* **What is needed**
Reprint each record exactly. Pictures are not reprinted.

* **Task material**

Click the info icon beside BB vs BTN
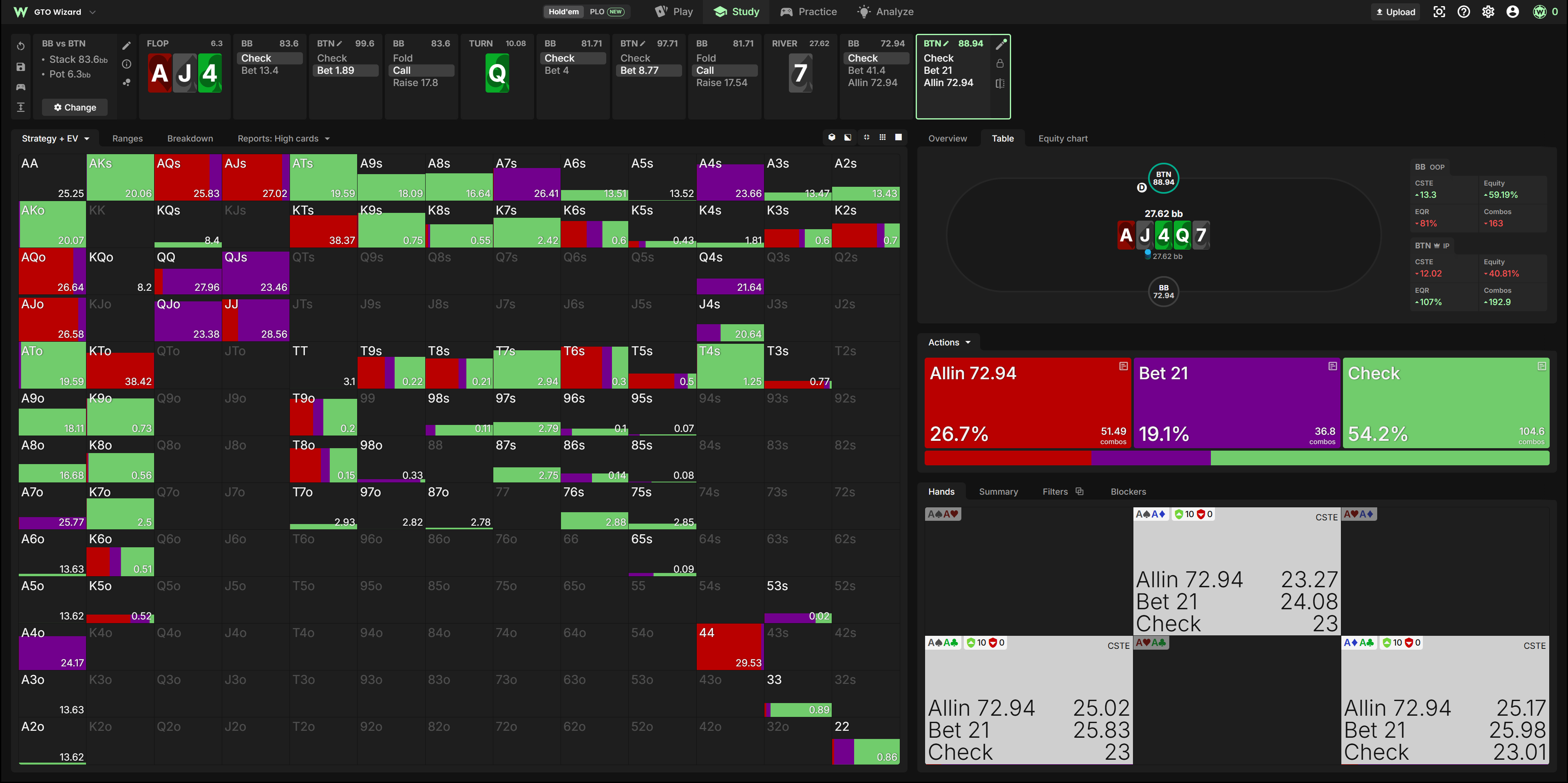 pos(127,64)
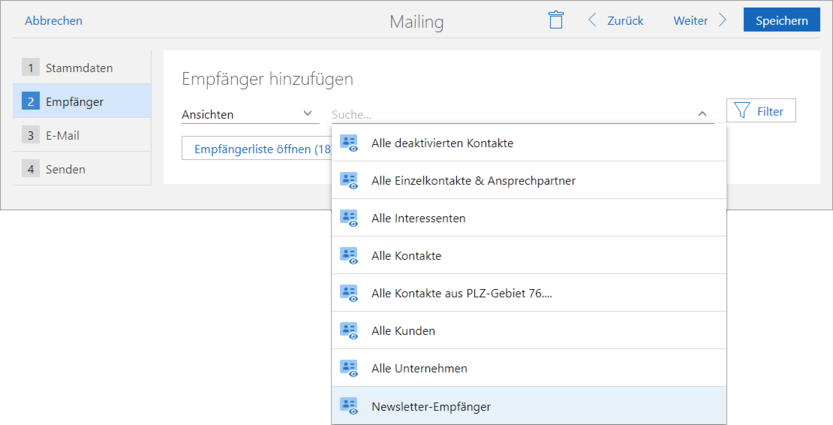Click contact-view icon beside Alle Kunden
Image resolution: width=833 pixels, height=425 pixels.
(x=349, y=331)
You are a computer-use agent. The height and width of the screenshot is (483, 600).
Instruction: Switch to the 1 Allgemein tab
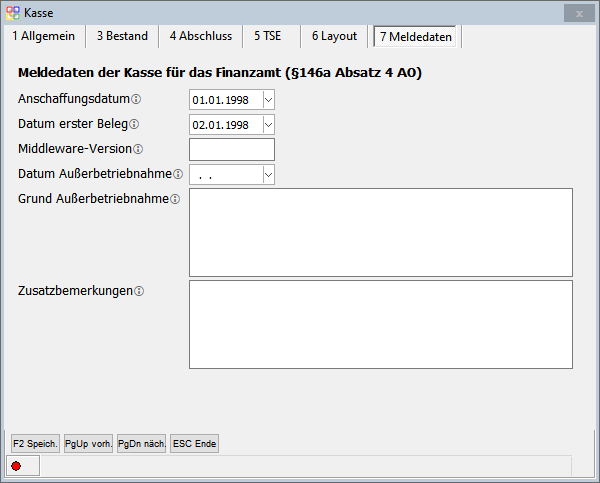coord(43,36)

* **Expected answer**
Click the info icon beside BB vs BTN
 pos(127,64)
Click contact-view icon beside Alle Kunden
Image resolution: width=833 pixels, height=425 pixels.
(x=349, y=331)
You are a computer-use agent. The height and width of the screenshot is (483, 600).
Instruction: Switch to the 1 Allgemein tab
coord(43,36)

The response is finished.